• [OBJECTIVES]
1. Edit the text on MMP measurement methods by rewriting the part that opens with the words containing "The multiple cell" and closes with "1-D slimtube simulation.", with "leading edge" replaced by "front edge".
2. Resume the text on MMP measurement methods, continuing it after its last sentence.

• [READING PASSAGE]
----
Unlike the slim tube method, it takes between 5 to 30 seconds for a bubble to rise through oil column with RBA. The whole MMP measurement experiment takes about 1-2 hours while it takes weeks using the slimtube method.

  • Numerical Methods

An experimental method such as the slimtube estimation is subjected to the impact of experimental parameters and multiphase flow parameters such as relative permeability. The rising bubble and VIT do not completely model multi-contact mechanisms between gas and oil. Because of the drawbacks of experiments, computational methods have been developed over the years.

  • Multiple cell model.  

The multiple cell model concept is based on running a series of repeated forward and reverse contact experiments, resulting in new initial oil and initial gas compositions. As was described in the previous section, miscible displacement consists of condensing and vaporizing gas drives. Miscibility in vaporizing drives is developed at the leading edge of the displacement while for condensing drives, it is developed at the trailing edge of the development. For pure condensing or vaporizing drive, multiple cell model could provide robust and reliable estimations, however, for combined CV drives which most displacements, are multiple cell model methods are not considered convincing.

  • 1-D slimtube simulation.

One dimensional the slimtube simulation is a favorable alternative of slim tube experiment as the latter is expensive and time consuming. The simulation utilizes well-characterized EOS fluid models to mimic the flow in porous media. It is based on compositional simulation of solvent injection into one dimensional porous media under miscible conditions. A prerequisite for the simulation is that the numerical and physical diffusion of the fluid have to match. So welling test must be completed on the reservoir fluid before simulation.

  • Analytical Model

  • Empirical correlations

Empirical correlations predict CO2 MMP as a function of three variables: mole fractions of light components in the reservoir oil, molecular weight of a plus fraction, and temperature. Holm and Josendal (1974) proposed the first MMP correlation based on reservoir temperature and molecular weight of C5+ components in reservoir oil. A correlation was provided by National Petroleum Council (NPC) in 1976, predicting MMP according to temperature and oil gravity. Yelling and Metcalfe (1980) simplified the correlation so that MMP could be predicted based on reservoir temperature. Alston et al (1985) proposed a correlation with temperature, oil composition and an averaged weight critical temperature for impure CO2. Factors such as extrapolated vapor pressure of CO2 were considered by some other researchers.

  • Method of characteristics

Method of characteristic (MOC) aims to solve the problem of multi-component fluid flow in porous media. This method enables the construction of an analytical solution describing the composition path from initial gas composition to the initial oil composition. MOC is associated to key tie-line approach. Earliest attempts to calculate MMPs referring to key lines were ternary theory for multi-contact miscible displacement. MMP is defined as the pressure at which the critical tie line passes exactly through the gas representative point.
----
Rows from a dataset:
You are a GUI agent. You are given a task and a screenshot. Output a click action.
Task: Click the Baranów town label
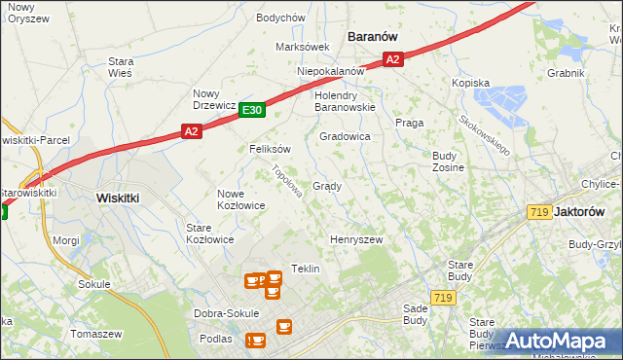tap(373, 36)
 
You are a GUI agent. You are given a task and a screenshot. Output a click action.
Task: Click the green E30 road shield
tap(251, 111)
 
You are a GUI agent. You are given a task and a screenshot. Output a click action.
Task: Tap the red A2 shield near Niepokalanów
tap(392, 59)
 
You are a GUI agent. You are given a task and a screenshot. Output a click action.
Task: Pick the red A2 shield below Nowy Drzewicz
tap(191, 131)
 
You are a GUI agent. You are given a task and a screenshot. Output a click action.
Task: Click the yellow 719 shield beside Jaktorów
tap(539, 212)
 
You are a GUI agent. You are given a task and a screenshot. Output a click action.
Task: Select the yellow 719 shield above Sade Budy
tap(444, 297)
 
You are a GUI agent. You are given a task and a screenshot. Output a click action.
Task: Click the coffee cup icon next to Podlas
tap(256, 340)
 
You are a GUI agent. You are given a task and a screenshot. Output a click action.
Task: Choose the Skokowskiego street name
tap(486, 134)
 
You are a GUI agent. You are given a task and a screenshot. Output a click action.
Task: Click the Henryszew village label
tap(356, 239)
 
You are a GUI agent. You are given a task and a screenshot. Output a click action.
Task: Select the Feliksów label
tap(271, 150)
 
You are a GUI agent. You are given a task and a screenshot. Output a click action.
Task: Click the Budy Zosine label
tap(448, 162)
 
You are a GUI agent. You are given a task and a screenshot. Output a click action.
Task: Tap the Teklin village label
----
• [SOLVED PROBLEMS]
1.
The multiple cell model concept is based on running a series of repeated forward and reverse contact experiments, resulting in new initial oil and initial gas compositions. As was described in the previous section, miscible displacement consists of condensing and vaporizing gas drives. Miscibility in vaporizing drives is developed at the front edge of the displacement while for condensing drives, it is developed at the trailing edge of the development. For pure condensing or vaporizing drive, multiple cell model could provide robust and reliable estimations, however, for combined CV drives which most displacements, are multiple cell model methods are not considered convincing.

  • 1-D slimtube simulation.

2.
Wang and Orr (1997) developed a four-composition system as shown in the figure below. Three key types of tie-lines control miscibility in a multi-component system. MMP is determined as the lowest pressure when the length of one of the key tie-lines becomes 0.

Figure 9 Key tie-lines intersect each other for a displacement of oil O by gas G (Wang and Orr, 1997)

 

CO2 INJECTION MOBILITY CONTROL

  • CO2 Injection Problems

Gas injection has many advantages over water flooding especially in tight reservoirs. Low permeability and porosity will decrease injectivity and feasibility for water flooding.  However, there are some problems associated with gas injection. One of the major problems associated with CO2 flooding in particular is its low viscosity, resulting in unfavorable mobility difference between CO2 and oil mobility.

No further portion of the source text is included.